[Begin Extract to read]

And he might well be correct there - the fact that we read a book separately, come together to discuss it online, have access to the author via internet, etc - those are probably more significant issues than why the humans eating Sranc had black semen as well. But even within this, he wouldn't say the content had NO meaning. And as a reader of poetry he certainly would not have agreed to discard the content of his favorite poems.

You are taking his work completely out of context, and I suspect you have no idea what he was talking about. I'm not saying I do, but even a casual reading of a few articles indicates you are full of poo poo. I mean, sure prove me wrong - but if you can't discuss Figure/Ground as part of that explanation, don't even bother.

kcroy fucked around with this message at 03:56 on Aug 2, 2017

Rime
Nov 2, 2011

by Games Forum

Memnaelar posted:

I remember when there were mods who could serve as a bulwark against the threadshitting.

But then pedantism came swirling down.

I have hit the report button oh so many times. It does nothing. :negative:

Safety Biscuits
Oct 21, 2010

Memnaelar posted:

I remember when there were mods who could serve as a bulwark against the threadshitting.

But then pedantism came swirling down.

Pedantry :eng101:

Memnaelar
Feb 21, 2013

WHO is the goodest girl?

Fuuuuuu...

Okay, that's funny. Sranc like me shouldn't be running around this McLuhan Dunyain talk anyhow.

BravestOfTheLamps
Oct 12, 2012

by FactsAreUseless
Lipstick Apathy

Phanatic posted:

No, this is a sleight-of-hand you're trying to pull. These two passages differ radically in *content* and in form, *not* just in form.

The problem is now clear - you don't actually know what "form" and "content" mean in relation to other.

Form (noun) - the visible shape or configuration of something; the particular way in which a thing exists or appears. (OED)

Content (noun) - the material dealt with in a speech, literary work, etc. as distinct from its form or style. (OED)

You are including things like metre as the "content" of a poem, it's part of its "form". The content of any medium, as McLuhan describes, is actually just another medium (movies are in content "just" theatre or literature, but their formal qualities make them utterly differet; writing is "just" speech in its content, but it's form means that it's effect is completely dissimilar). Your equation of form-and-content with form-and-function is misguided.

[End Extract to read]
[Begin Data section]

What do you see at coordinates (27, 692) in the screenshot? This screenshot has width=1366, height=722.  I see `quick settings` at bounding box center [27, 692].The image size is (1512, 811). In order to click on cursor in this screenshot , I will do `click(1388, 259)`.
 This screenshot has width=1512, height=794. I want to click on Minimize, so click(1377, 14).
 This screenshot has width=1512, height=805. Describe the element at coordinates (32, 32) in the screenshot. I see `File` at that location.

[End Data section]

* _Challenges_
1. In the forum thread, switch "sleight-of-hand" to "trick" and write out the stretch from "Okay, that's funny." through "relation to other.".
2. List every date that appears in the forum thread.
The data above comes from a separate source.

* _The results_
1.
Okay, that's funny. Sranc like me shouldn't be running around this McLuhan Dunyain talk anyhow.

BravestOfTheLamps
Oct 12, 2012

by FactsAreUseless
Lipstick Apathy

Phanatic posted:

No, this is a trick you're trying to pull. These two passages differ radically in *content* and in form, *not* just in form.

The problem is now clear - you don't actually know what "form" and "content" mean in relation to other.

2.
Aug 2, 2017
Nov 2, 2011
Oct 21, 2010
Feb 21, 2013
Oct 12, 2012